De Bucolica of Eclogae zijn een dichtbundel van de Romeinse dichter Vergilius, bestaande uit 10 gedichten of eclogen. Het werk werd geschreven tussen 42 v.Chr. en 39 v.Chr., en gepubliceerd in 38 v.Chr. op aandringen van Asinius Pollio. Met de Bucolica introduceerde Vergilius de pastorale of herderspoëzie als compleet nieuw genre in de Latijnse literatuur. In deze gedichten staat niet het harde werk van de herders centraal, maar hun geïdealiseerde vrijetijdsleven.
Vergilius heeft zich voor zijn Bucolica gebaseerd op de Idyllen van de Griekse dichter Theocritus. De imitatio (nabootsing) is te zien in de thematiek, het gebruik van de hexameter en het feit dat soms zelfs enkele verzen letterlijk worden overgenomen.
Toch is de Bucolica meer dan een imitatie. Zo vertonen de Eclogen heel wat meer eenheid en structuur; de tien gedichten zijn als een duidelijk geheel uitgewerkt. In tegenstelling tot de Idyllen staat de Bucolica erg dicht bij de realiteit. Zo wordt er geregeld verwezen naar de landonteigeningen, zangwedstrijden en liefdesaffaires. Dit alles, waarmee Vergilius zijn werk heel wat meer diepgang verleent, noemen we aemulatio, ook wel te interpreteren als positieve concurrentie. Vergilius tracht met zijn werk de Idyllen te verbeteren of zelfs te overtreffen.
Resultaat
Als allereerste dichtwerk is de Bucolica al meteen een pareltje. Met dit werk kan Vergilius de aandacht trekken van Maecenas, waarop hij vervolgens in contact kan komen met enkele vooraanstaande Romeinen. Het duurt dan ook niet lang eer Vergilius weer aan het werk gaat en zijn Georgica publiceert, en later - op verzoek van keizer Augustus - ook zijn Aeneis.
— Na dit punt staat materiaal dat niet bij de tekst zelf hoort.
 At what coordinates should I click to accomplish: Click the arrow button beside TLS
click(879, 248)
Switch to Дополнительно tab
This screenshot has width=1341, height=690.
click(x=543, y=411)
Ook vandaag nog wordt de Bucolica met veel enthousiasme gelezen. Nog steeds wordt het werk bestudeerd en vertaald.
Aelius Donatus was de auteur van een commentaar op de Bucolica.
Inhoudsopgave
Ecloga 1
Dialoog tussen twee herders, Tityrus en Meliboeus. Het geluk is de een goedgezind, de ander niet. Tityrus zal, geholpen door een jongeman in Rome (hoogstwaarschijnlijk Octavianus) , zijn rustige leventje voortzetten. Meliboeus is onteigend en moet ver weg trekken.
Ecloga 2
Liefdesklacht van de herder Corydon, die verteerd wordt van liefde voor de jongeman Alexis.
Ecloga 3
Dichtwedstrijd tussen de herders Menalcas en Damon.
Ecloga 4
Profetische aankondiging van de geboorte van een kind dat getuige zal zijn van een gouden tijd.
Ecloga 5
Klaaglied over de dood van Daphnis, in een wedstrijd tussen de herders Menalcas en Mopsus, waarin de eerste over de dood en de ander over de vergoddelijking van Daphnis zingt.
Ecloga 6
Nadat Vergilius zijn gedicht heeft opgedragen aan Varus, wordt verteld hoe twee herders Silenus vingen en hem ertoe brachten een lied te zingen dat een verslag van de schepping bevat en andere bekende mythen. Daaronder wordt ook verteld over de wijding tot dichter van Cornelius Gallus.
Ecloga 7
Meliboeus vertelt in de ik-vorm over een wedstrijd tussen twee dichters, de Arcadische herders Thyrsis en Corydon.
Ecloga 8
Een zangwedstrijd, opgedragen aan Asinius Pollio en verdeeld in twee lange verhalen over ongelukkige liefde. Damon houdt een jammerklacht over de trouweloosheid van Nisa, en Alphesiboeus zingt over de magische praktijken van een vrouw om de liefde van Daphnis te winnen.